== PROVIDED MATERIAL ==
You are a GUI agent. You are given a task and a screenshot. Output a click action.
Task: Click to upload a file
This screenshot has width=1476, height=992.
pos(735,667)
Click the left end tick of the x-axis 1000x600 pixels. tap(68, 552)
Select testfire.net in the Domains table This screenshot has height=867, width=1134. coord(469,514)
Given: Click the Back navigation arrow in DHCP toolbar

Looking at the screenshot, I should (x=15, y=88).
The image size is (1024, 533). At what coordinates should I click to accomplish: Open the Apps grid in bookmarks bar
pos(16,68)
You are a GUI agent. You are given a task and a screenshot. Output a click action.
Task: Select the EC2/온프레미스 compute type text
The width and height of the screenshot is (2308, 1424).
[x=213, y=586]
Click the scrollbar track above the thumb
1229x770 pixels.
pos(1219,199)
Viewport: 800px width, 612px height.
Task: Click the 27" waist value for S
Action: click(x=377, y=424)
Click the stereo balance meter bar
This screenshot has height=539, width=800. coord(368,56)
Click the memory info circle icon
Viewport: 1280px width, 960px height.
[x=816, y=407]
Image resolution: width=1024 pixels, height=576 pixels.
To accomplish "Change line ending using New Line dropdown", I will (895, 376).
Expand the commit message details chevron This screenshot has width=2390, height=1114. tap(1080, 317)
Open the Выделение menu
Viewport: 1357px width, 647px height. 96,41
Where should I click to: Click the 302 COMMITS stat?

== EXERCISE DIRECTIONS ==
Format every line of the records above as a JSON list of strings, one string per line, with blank lines left out.

== THE REPLY ==
[
  "You are a GUI agent. You are given a task and a screenshot. Output a click action.",
  "Task: Click to upload a file",
  "This screenshot has width=1476, height=992.",
  "pos(735,667)",
  "Click the left end tick of the x-axis 1000x600 pixels. tap(68, 552)",
  "Select testfire.net in the Domains table This screenshot has height=867, width=1134. coord(469,514)",
  "Given: Click the Back navigation arrow in DHCP toolbar",
  "Looking at the screenshot, I should (x=15, y=88).",
  "The image size is (1024, 533). At what coordinates should I click to accomplish: Open the Apps grid in bookmarks bar",
  "pos(16,68)",
  "You are a GUI agent. You are given a task and a screenshot. Output a click action.",
  "Task: Select the EC2/온프레미스 compute type text",
  "The width and height of the screenshot is (2308, 1424).",
  "[x=213, y=586]",
  "Click the scrollbar track above the thumb",
  "1229x770 pixels.",
  "pos(1219,199)",
  "Viewport: 800px width, 612px height.",
  "Task: Click the 27\" waist value for S",
  "Action: click(x=377, y=424)",
  "Click the stereo balance meter bar",
  "This screenshot has height=539, width=800. coord(368,56)",
  "Click the memory info circle icon",
  "Viewport: 1280px width, 960px height.",
  "[x=816, y=407]",
  "Image resolution: width=1024 pixels, height=576 pixels.",
  "To accomplish \"Change line ending using New Line dropdown\", I will (895, 376).",
  "Expand the commit message details chevron This screenshot has width=2390, height=1114. tap(1080, 317)",
  "Open the Выделение menu",
  "Viewport: 1357px width, 647px height. 96,41",
  "Where should I click to: Click the 302 COMMITS stat?"
]